Usage

Learn about Puyun AI's service tiers, pricing model, and usage tracking.

Service Tiers

Puyun AI offers three service tiers, each designed for different use cases with varying service quality and pricing.

Test

  • Use case: API debugging, feature verification, early-stage development testing
  • Features:
    • Lowest cost, ideal for high-volume test calls
    • No guarantee of service stability or response speed
    • Request queuing may occur
  • Recommended for: Initial integration testing, CI/CD automated testing

Flex

  • Use case: Individual development, independent projects, daily use
  • Features:
    • Balanced cost-performance ratio
    • Good service stability
    • Supports most mainstream models
  • Recommended for: Personal tools, script automation, small-to-medium projects

Enterprise

  • Use case: Enterprise production environments, mission-critical systems
  • Features:
    • Highest service stability with SLA guarantees
    • Priority scheduling, low latency
    • Dedicated resource pool, isolated from other users
    • Dedicated technical support
  • Recommended for: Enterprise applications, SaaS product backends, high-concurrency production services

Tier Comparison

FeatureTestFlexEnterprise
CostLowestMediumHigher
StabilityBasicGoodHighest
Response SpeedStandardFastFastest
SLA GuaranteeNoneBasicFull
Technical SupportCommunityTicketDedicated
Use CaseTestingIndividual developmentEnterprise production

Pricing Model

Pricing is based on token consumption.
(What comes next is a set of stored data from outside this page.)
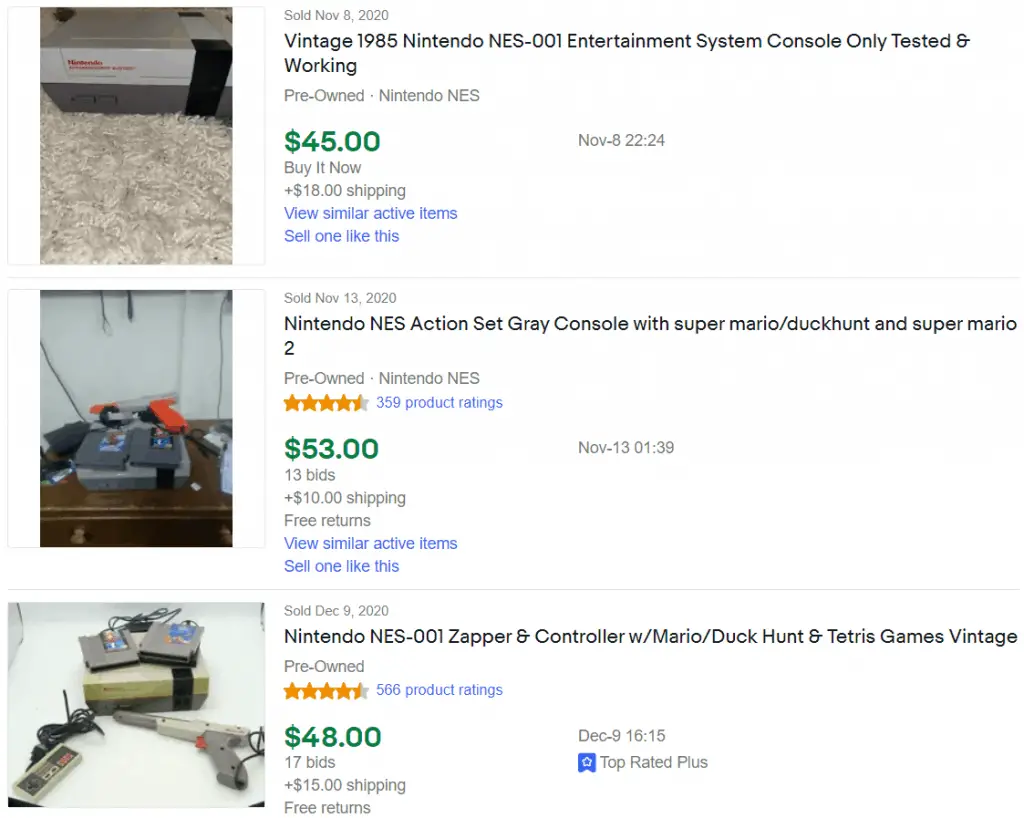
Task: Open thumbnail of NES with orange Zapper
Action: 136,418
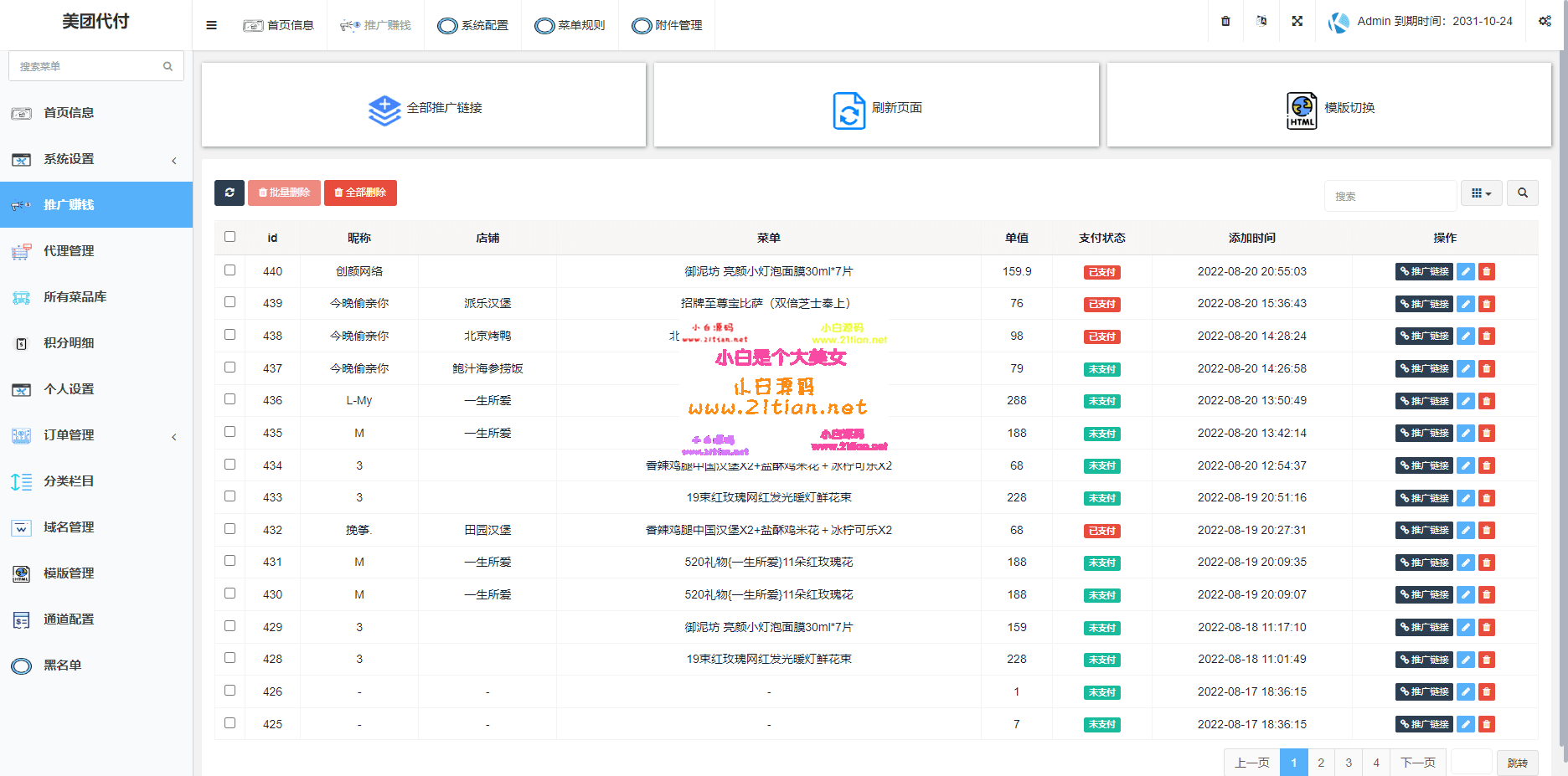Check the checkbox for row 440
The width and height of the screenshot is (1568, 776).
pos(230,270)
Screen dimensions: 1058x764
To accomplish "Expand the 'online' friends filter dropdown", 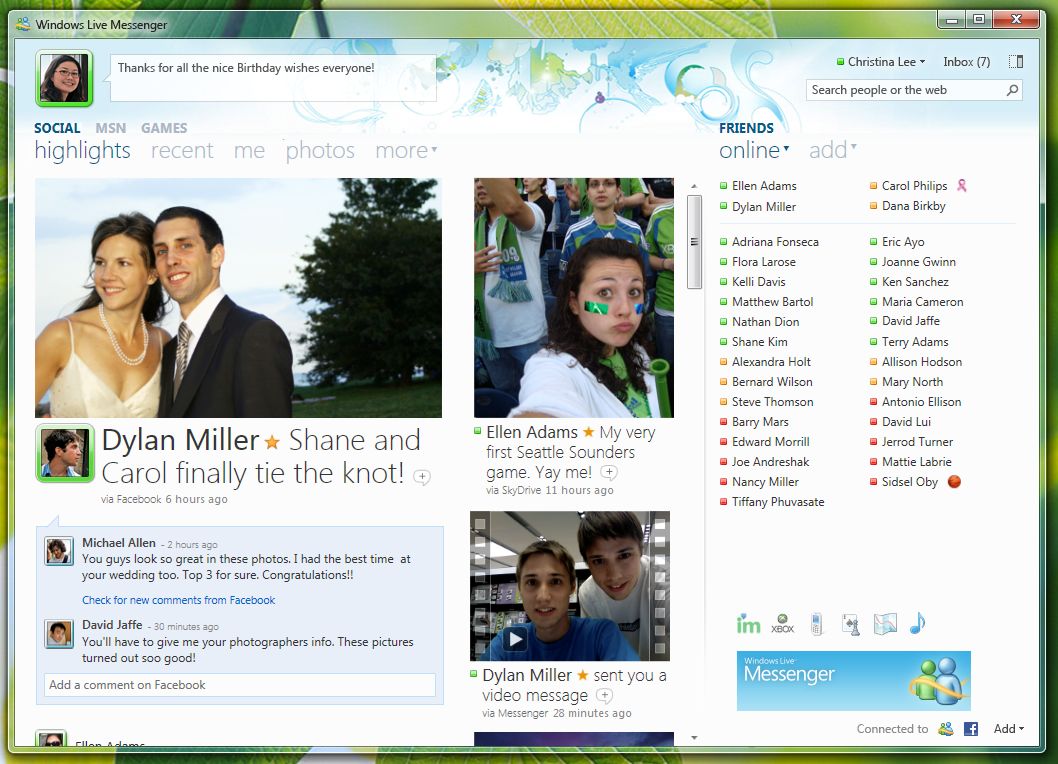I will coord(755,151).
Each model has different input and output token rates:

  • Input tokens: Tokens in prompts and conversation history
  • Output tokens: Tokens in model-generated responses

Prices for the same model may differ across service tiers. The Enterprise tier is priced slightly higher due to its more stable service.

Viewing Prices

Visit the homepage to view real-time pricing for all models. Prices are displayed per million tokens.

Usage Tracking

Monitor your usage through the Portal dashboard:

  1. Log in to the Portal
  2. Go to the Usage page
  3. View token consumption and cost breakdown by model

Billing

  • Prepaid model: Top up your account balance before use
  • Real-time deduction: Token costs are deducted from your balance in real time
  • No hidden fees: You are only billed for actual token consumption

Rate Limits

Rate limits vary by service tier. Check the current quota information in your dashboard for specific limits. The Enterprise tier supports custom rate limits.